Atualmente, as Ciências Sociais já não fazem mais incursões abrangentes em veredas brasileiras. O "focar", verbo insistentemente conjugado no presente, pode explicar por que agora os estudos são direcionados para recortes específicos. Isso é assunto que Débora Messenberg costuma analisar em meio às muitas aulas que ministra no Departamento de Sociologia da Universidade de Brasília (UnB). Mas, se de grão em grão, como reza o clichê, a galinha pode encher o papo, de tese em tese também se estabelece um panorama a respeito de nossas complexidades.

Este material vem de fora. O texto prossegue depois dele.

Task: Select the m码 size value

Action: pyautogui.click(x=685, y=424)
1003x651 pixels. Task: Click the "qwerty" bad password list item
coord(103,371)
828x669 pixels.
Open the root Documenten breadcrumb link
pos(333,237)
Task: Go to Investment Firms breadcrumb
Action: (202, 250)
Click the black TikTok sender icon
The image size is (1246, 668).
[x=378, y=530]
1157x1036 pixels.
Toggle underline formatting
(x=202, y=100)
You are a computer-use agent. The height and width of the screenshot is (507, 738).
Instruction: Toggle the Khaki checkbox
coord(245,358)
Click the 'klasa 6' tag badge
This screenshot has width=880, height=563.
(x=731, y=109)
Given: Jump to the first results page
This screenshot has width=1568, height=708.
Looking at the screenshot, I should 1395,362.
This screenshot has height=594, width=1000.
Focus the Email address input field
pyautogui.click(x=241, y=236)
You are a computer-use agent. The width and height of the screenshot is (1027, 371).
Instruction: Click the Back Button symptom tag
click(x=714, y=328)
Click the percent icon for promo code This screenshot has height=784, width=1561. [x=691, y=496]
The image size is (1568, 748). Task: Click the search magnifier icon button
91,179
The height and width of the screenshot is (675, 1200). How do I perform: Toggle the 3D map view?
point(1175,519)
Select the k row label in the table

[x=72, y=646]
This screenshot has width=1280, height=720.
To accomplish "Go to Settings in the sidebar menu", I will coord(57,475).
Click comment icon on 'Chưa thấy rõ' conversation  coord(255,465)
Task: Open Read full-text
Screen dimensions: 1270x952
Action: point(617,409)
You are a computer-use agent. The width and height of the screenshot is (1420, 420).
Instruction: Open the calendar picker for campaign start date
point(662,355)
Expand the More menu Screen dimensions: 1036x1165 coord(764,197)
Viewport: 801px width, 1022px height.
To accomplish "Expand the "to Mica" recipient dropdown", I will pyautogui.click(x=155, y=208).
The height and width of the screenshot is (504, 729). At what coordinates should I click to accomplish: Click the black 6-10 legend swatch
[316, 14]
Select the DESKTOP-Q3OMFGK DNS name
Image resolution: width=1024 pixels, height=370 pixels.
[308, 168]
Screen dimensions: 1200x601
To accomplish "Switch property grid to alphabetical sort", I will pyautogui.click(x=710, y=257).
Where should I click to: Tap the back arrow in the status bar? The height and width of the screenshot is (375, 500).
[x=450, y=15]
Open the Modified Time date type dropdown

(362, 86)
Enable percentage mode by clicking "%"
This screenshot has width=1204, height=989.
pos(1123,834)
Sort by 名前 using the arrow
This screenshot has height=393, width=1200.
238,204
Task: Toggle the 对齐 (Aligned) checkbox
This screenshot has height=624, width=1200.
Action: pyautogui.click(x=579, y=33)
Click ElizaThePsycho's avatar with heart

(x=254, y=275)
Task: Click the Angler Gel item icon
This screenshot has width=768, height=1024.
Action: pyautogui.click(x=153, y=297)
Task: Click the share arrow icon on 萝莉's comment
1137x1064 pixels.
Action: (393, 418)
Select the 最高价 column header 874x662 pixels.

A estudiosa da UnB faz questão de lembrar que alguns estudos contemporâneos, em vez de de apontar para o que somos, optam pelo inverso: retratam o que não diz respeito à nossa realidade. "Parece até um tique comparar o Brasil aos Estados Unidos", afirma Débora. A professora da Universidade Federal de Minas Gerais (UFMG) Maria Regina de Paula Mota pega carona na fala da colega da UnB, e dispara: "Nossos pensadores costumam beber em fontes estrangeiras. Há poucos intelectuais brasileiros com visão de mundo original. Isso sim, é pobreza".
A Antropofagia (do movimento Modernista), a Tropicália e o "transe" do Cinema Novo são, no entendimento da pesquisadora mineira, algumas das formas de pensar mais ricas já produzidas no Brasil. Maria Regina de Paula Mota considera essas manifestações artísticas mais importantes para o entendimento do Brasil do que o legado dos intérpretes clássicos, como Gilberto Freyre e Sérgio Buarque de Holanda. "Pra que interpretar? É preciso inventar. Oswald de Andrade, com a sua obra, inventou uma visão de Brasil. Leiam Oswald", sugere.
Do passado rumo ao aqui-e-agora, apesar até mesmo da precariedade das elites tupiniquins, inoperantes e incapazes por exemplo de elaborar um projeto moderno de país, o Brasil pulsa. E como. O professor da Unesp Marco Aurélio Nogueira, também colunista do jornal O Estado de S.Paulo, analisa que o Brasil protagonizou uma fantástica revolução ao longo do século 20, "que revirou nossa sociedade de ponta-cabeça". "Em um século, nos tornamos uma potência industrial, mas não conseguimos enterrar o legado social de nosso passado colonial, legado esse que acabou por ser, ao longo do tempo, muito mal enfrentado pelas elites que se puseram à frente do Estado", pondera.
Alexsandro Eugenio Pereira, professor de História da Universidade Tuiuti do Paraná (UTP), chama atenção para um dado que, por mais óbvio que soe, merece atenção: "O Brasil ainda carece de uma sociedade mais participativa, tendo em vista o impacto das decisões políticas sobre a vida social". Complexo, plural, multifacetado, o Brasil esse enigma indecifrável, que engole quem tenta uma decifração, segue entre o misterioso e o óbvio. Daí a pertinência da insistente pergunta-título estampada no alto dessa página.